Ouverte près d’une heure de retard pour Constant Mutamba qui a expliqué avoir été retenu dans les embouteillages, la première audience de ce mercredi 9 juillet s’est donc ouverte en son absence, mais en présence de ses nombreux avocats. L’ancien ministre est défendu par un collectif d’au moins une vingtaine d’avocats présents à l’audience ce matin. Ces derniers ont dès l’ouverture demandé un renvoi, n’ayant pas pu consulter le dossier.
L’audience s’est poursuivie avec une série de débats sur la forme en l’absence de Constant Mutamba avant que la parole ne soit donnée au ministère public pour la lecture de l’acte d’accusation dans ce dossier de détournement de fonds concernant la construction d’une prison à Kisangani.
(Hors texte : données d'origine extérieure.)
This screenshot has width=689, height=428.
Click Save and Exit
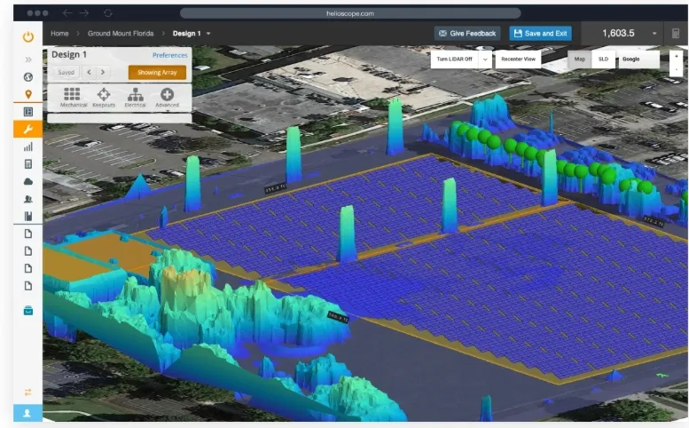(540, 33)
Un contrat passé de gré à gré avec la société Zion Construction et surtout un virement de 19 millions de dollars effectué sur un compte ouvert la veille de la transaction.
Le prévenu Constant Mutamba étant entre temps arrivé à l’audience, la Cour allait lui donner la parole pour sa défense, mais ses avocats ont alors une nouvelle fois demandé un renvoi pour examiner le dossier. Cette requête, rejetée au début, a été finalement acceptée. La prochaine audience aura donc lieu le 23 juillet prochain. L’ex Garde des Sceaux est ressorti libre, le poing levé, de la Cour de cassation et sans faire une quelconque déclaration.